Pope Francis has urged Christians to a change in attitude regarding immigration, because failing to welcome migrants is rooted in selfishness and fueled by “populist rhetoric.”
Speaking to participants in a conference on “Migration and Peace” in the Vatican Tuesday, Francis said that “accessible and secure humanitarian channels” are needed for migrants fleeing from “conflicts and terrible persecutions.”
“More widespread programs of welcome,” he said, “seem to favor a personal encounter and allow for greater quality of service and increased guarantees of success.”
On the same day, the President of the European Parliament, Antonio Tajani warned that if Africa’s problems of drought and malnutrition are not dealt with quickly and effectively, “we will have millions and millions of Africans” pushing to enter Europe and dams and walls will not be sufficient to hold them back.
A true change of heart is needed, the Pope said, because the rejection of migrants is “rooted ultimately in self-centeredness and amplified by populist rhetoric.”
To combat this trend, we must “overcome indifference” and “counter fears with a generous approach of welcoming those who knock at our doors,” he said.
Francis expressed his conviction that in the majority of cases migration today is forced, “caused by conflict, natural disasters, persecution, climate change, violence, extreme poverty and inhumane living conditions.”
The Pope’s reference to populism fanning the flames of rejection echoes recent comments by the Vatican Secretary of State, Cardinal Pietro Parolin, who said that the Holy See is worried about the rise of international populist and nationalist movements.
In an interview last week broadcast on the Italian evening news, Cardinal Parolin was asked whether the Vatican is concerned about what the interviewer called “the spread of nationalism and populism not only in Europe but also in the United States with Donald Trump.”

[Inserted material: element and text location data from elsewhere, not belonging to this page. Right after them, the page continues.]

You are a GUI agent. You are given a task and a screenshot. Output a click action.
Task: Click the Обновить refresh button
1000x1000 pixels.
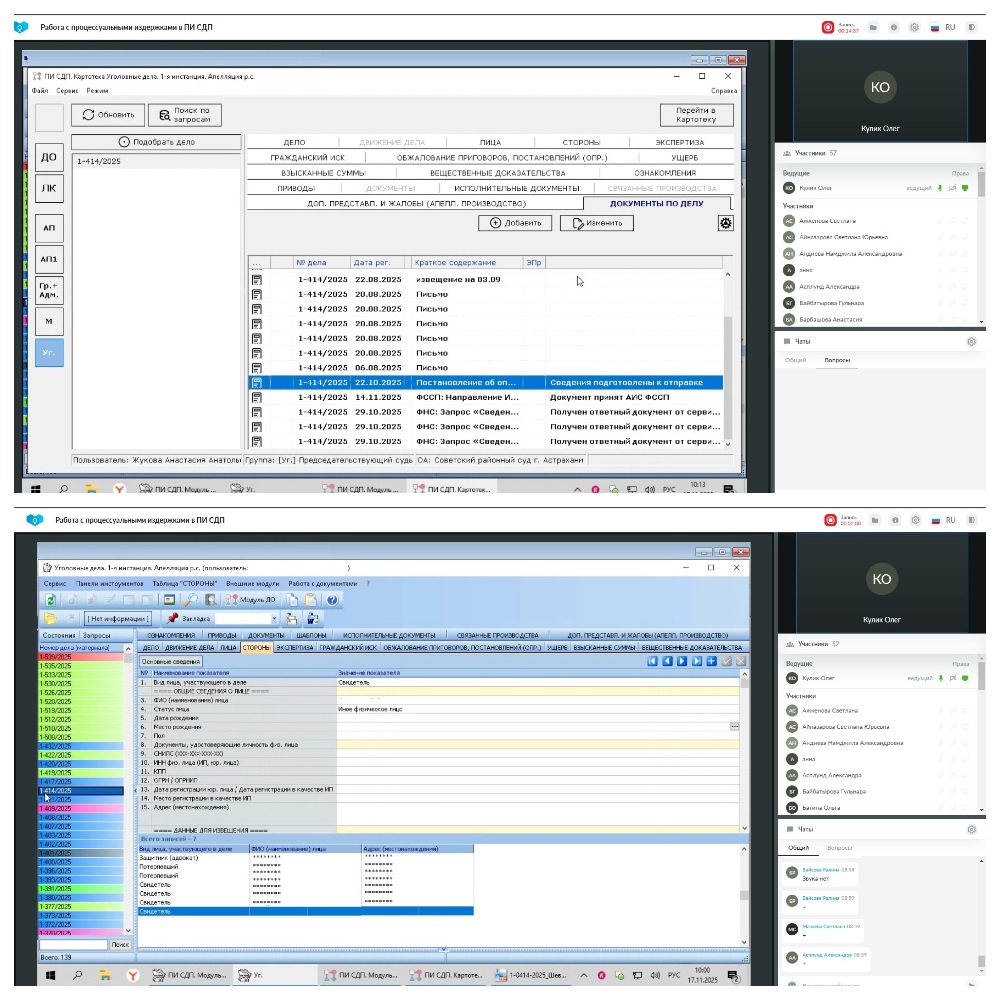tap(108, 114)
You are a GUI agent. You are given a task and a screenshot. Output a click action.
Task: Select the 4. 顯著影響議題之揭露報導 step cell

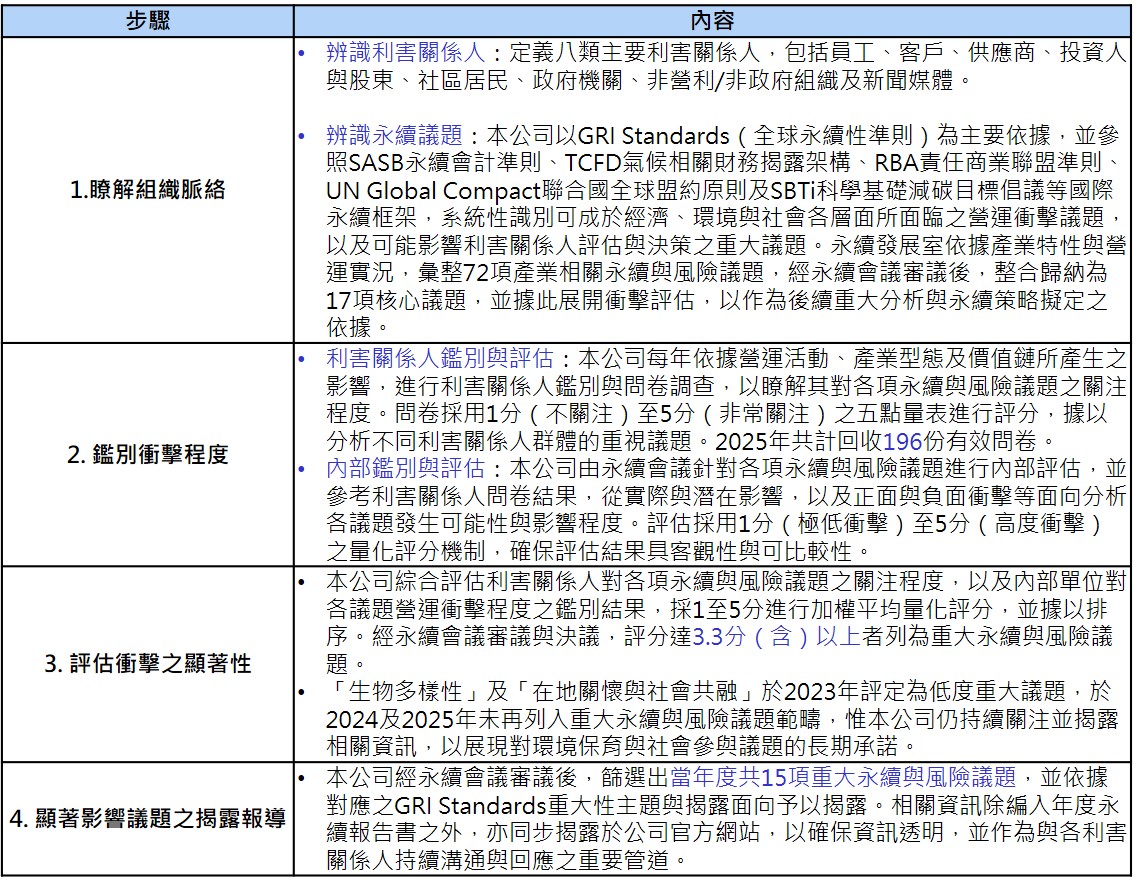[148, 819]
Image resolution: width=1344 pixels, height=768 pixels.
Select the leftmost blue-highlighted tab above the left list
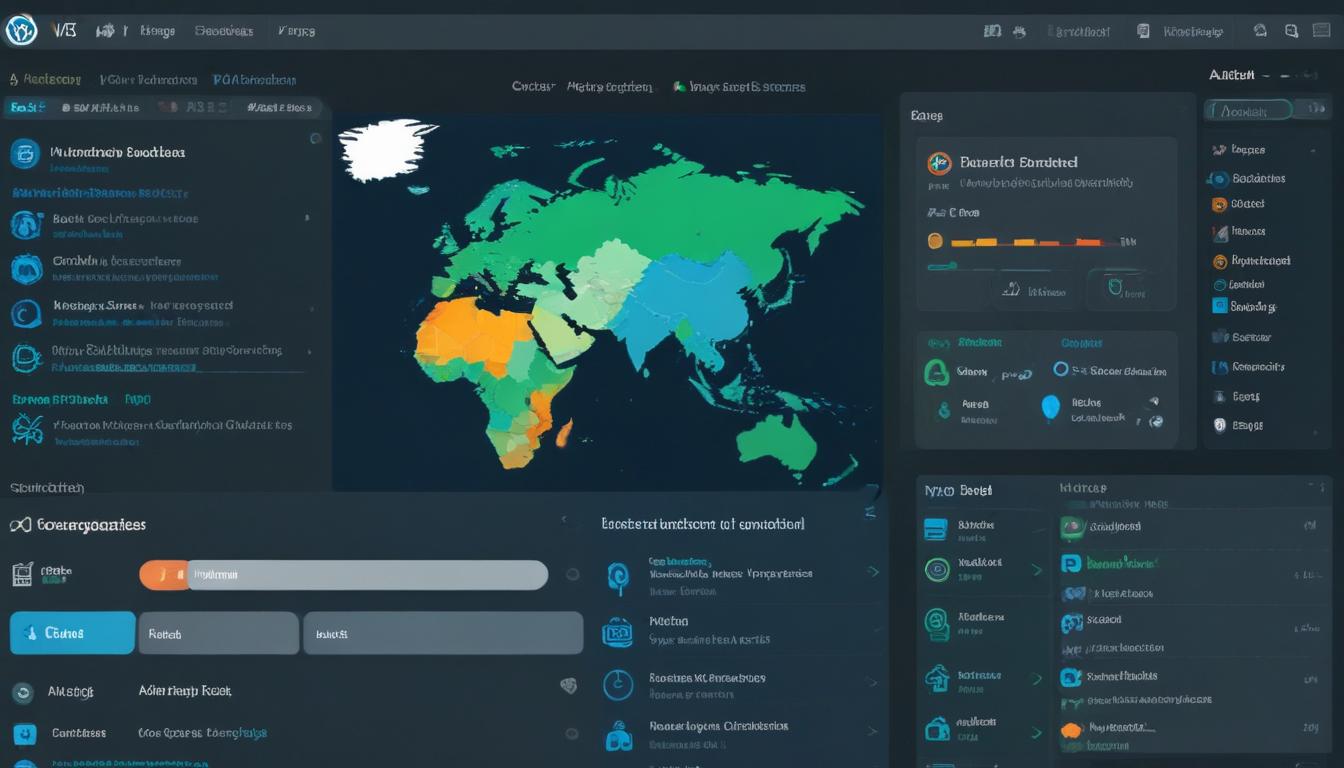(x=26, y=107)
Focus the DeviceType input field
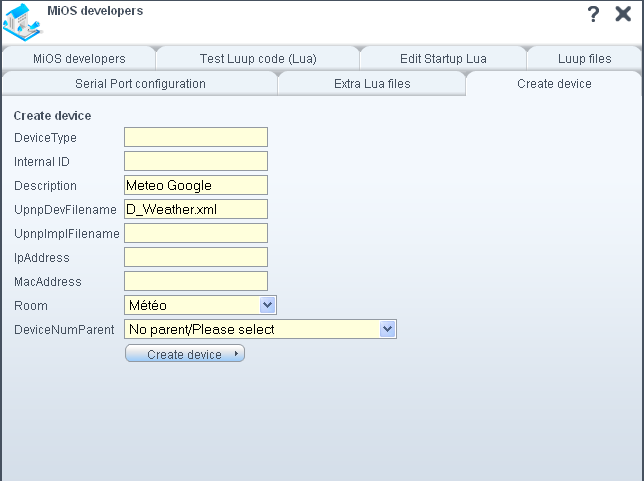This screenshot has height=481, width=644. click(x=196, y=137)
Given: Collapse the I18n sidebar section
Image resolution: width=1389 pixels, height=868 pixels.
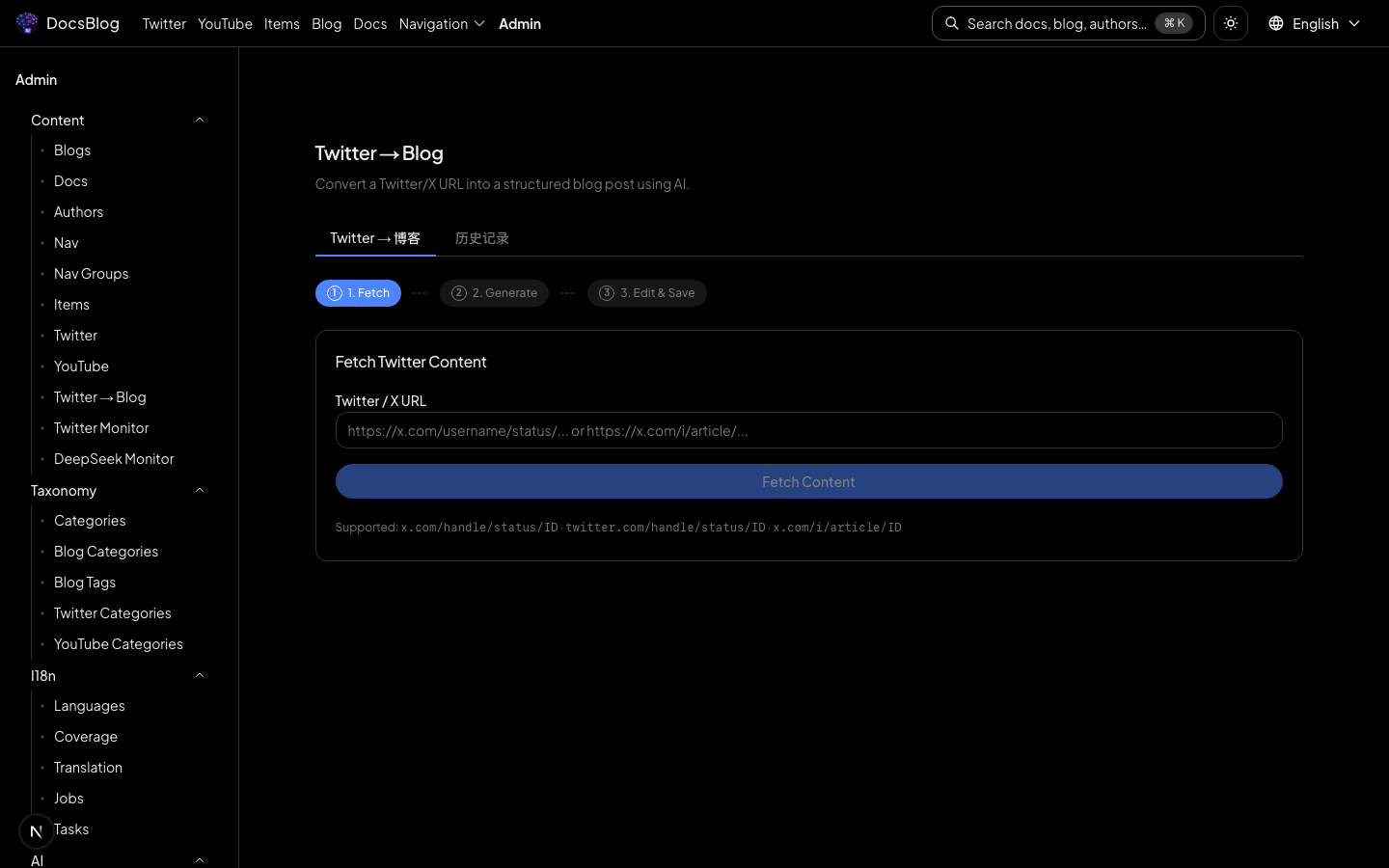Looking at the screenshot, I should [x=200, y=676].
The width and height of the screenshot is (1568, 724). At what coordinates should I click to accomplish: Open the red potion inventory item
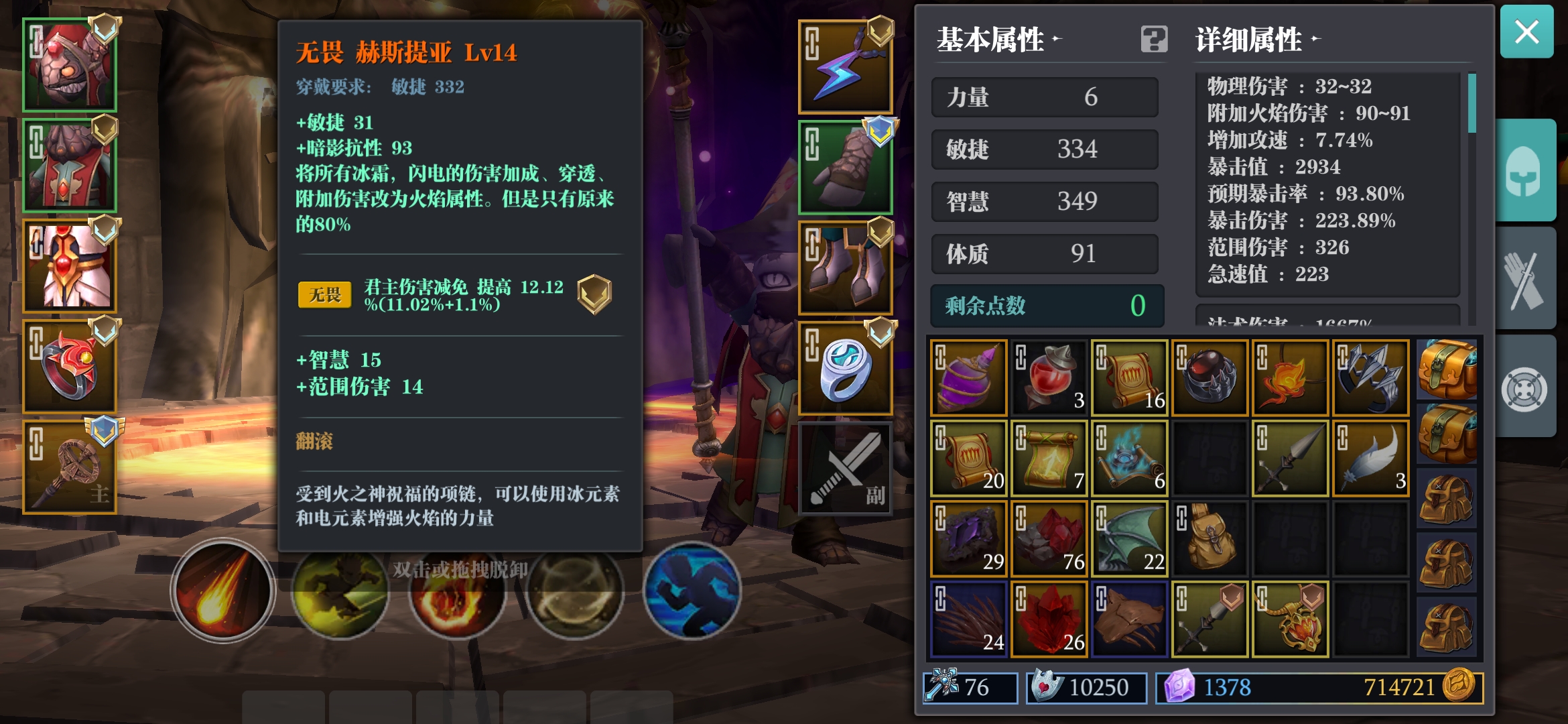(1049, 378)
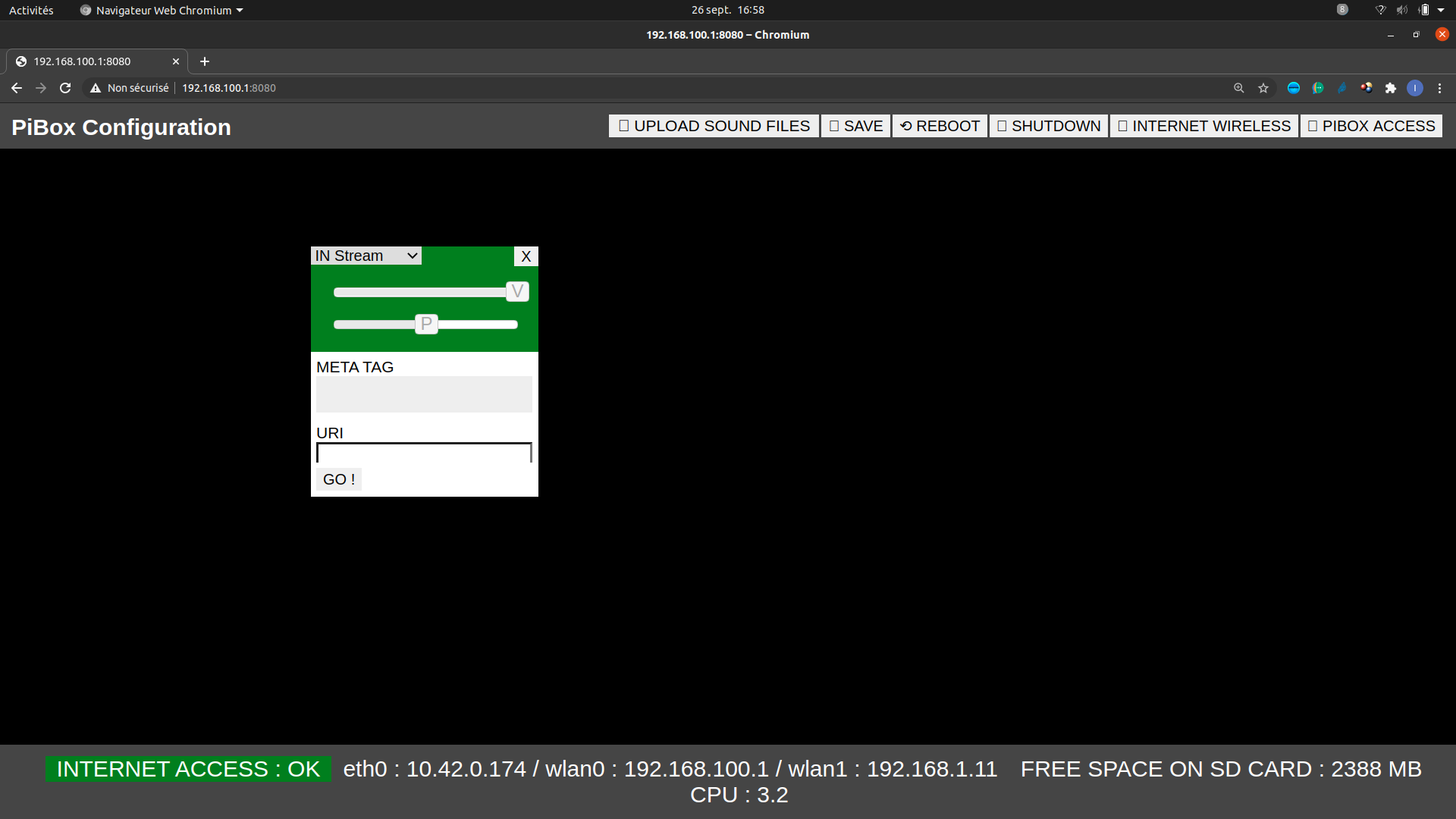Click the SAVE button
The width and height of the screenshot is (1456, 819).
[x=855, y=126]
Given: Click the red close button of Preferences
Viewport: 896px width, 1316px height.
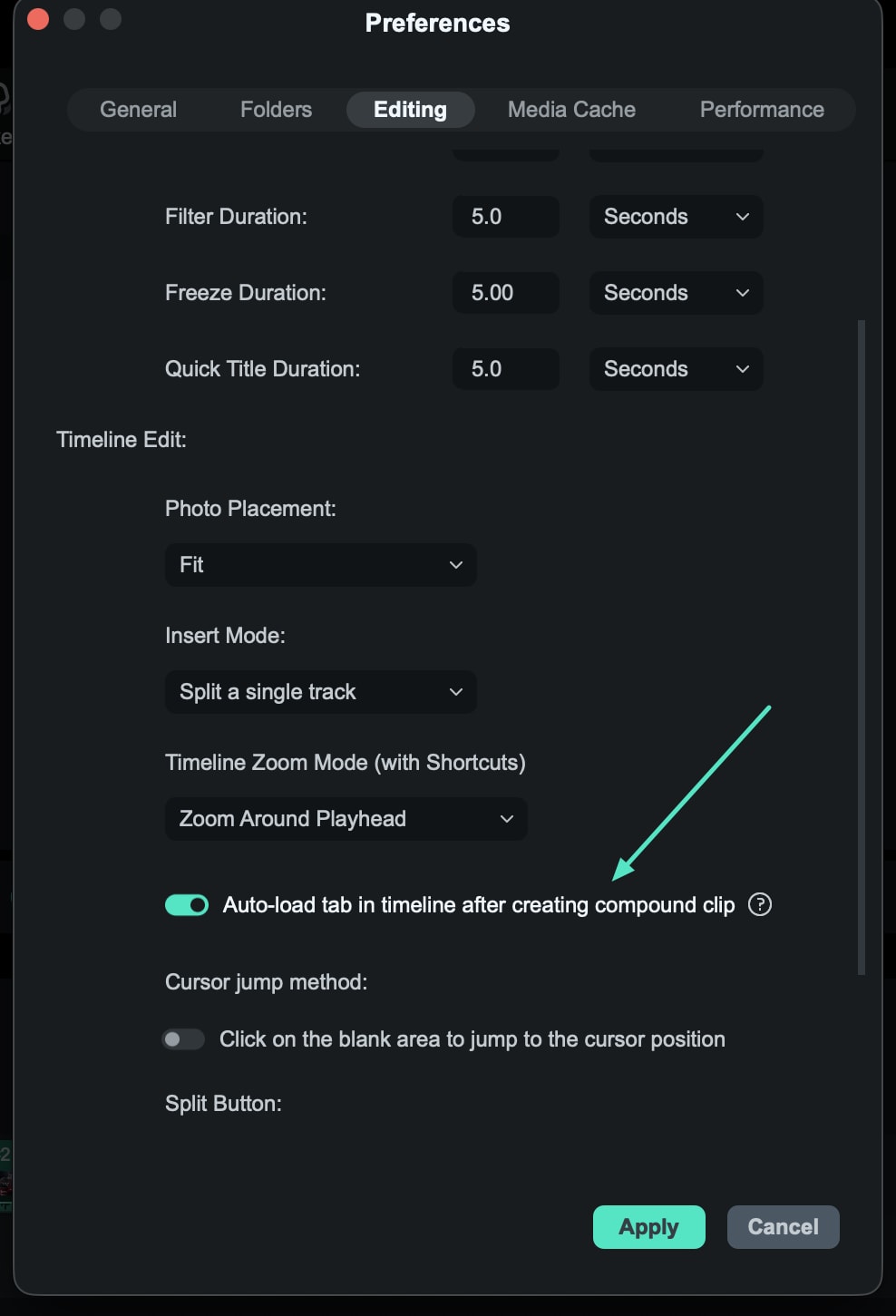Looking at the screenshot, I should [x=37, y=18].

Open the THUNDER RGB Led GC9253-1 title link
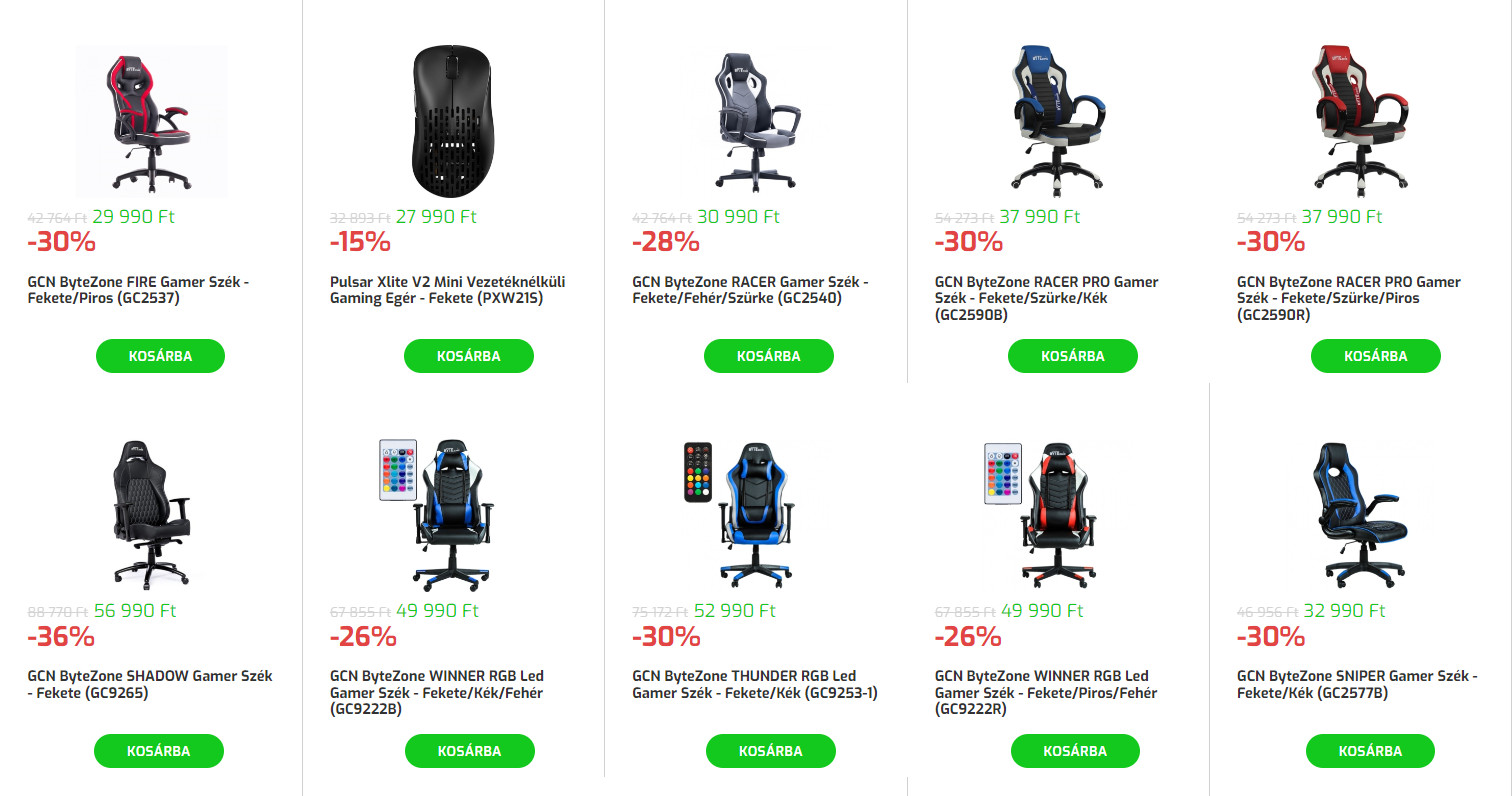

“I think so, I think so,” Parolin said. “Certainly these closings are not a good sign,” since many of them “are born of fear, which is not a good counsellor.”
The Cardinal also recalled recent comments by Pope Francis, saying that “there is a risk of history repeating itself.”
In a lengthy interview with the Spanish daily El País in late January, Pope Francis was asked whether he was worried about the spread of a populism that capitalizes on “people’s fears,” preaching “a message of hate.”
In his reply, Francis distinguished between a grassroots populism, where it is the people who are “the protagonists,” and a cult of personality where a charismatic figure like Hitler rises to power and is welcomed as a savior figure.
“For me the most typical example of populism in the European sense is the Germany of 1933,” Francis said. After Hindenburg, “Germany tries to get back up, searches for its identity, looks for a leader, someone to give it back its identity and a youngster named Adolf Hitler says, ‘I can do it; I can do it.’”
Whereas the first sort of populism is a good thing, the latter can be very dangerous, he said.
The risk, Francis said, is that in times of crisis we lack judgment and people can begin to think, “Let’s look for a savior who gives us back our identity and let’s defend ourselves with walls, barbed-wire, whatever, from other people that may rob us of our identity.”
“And that is a very serious thing,” he said. “That is why I always try to say: talk among yourselves, talk to one another.”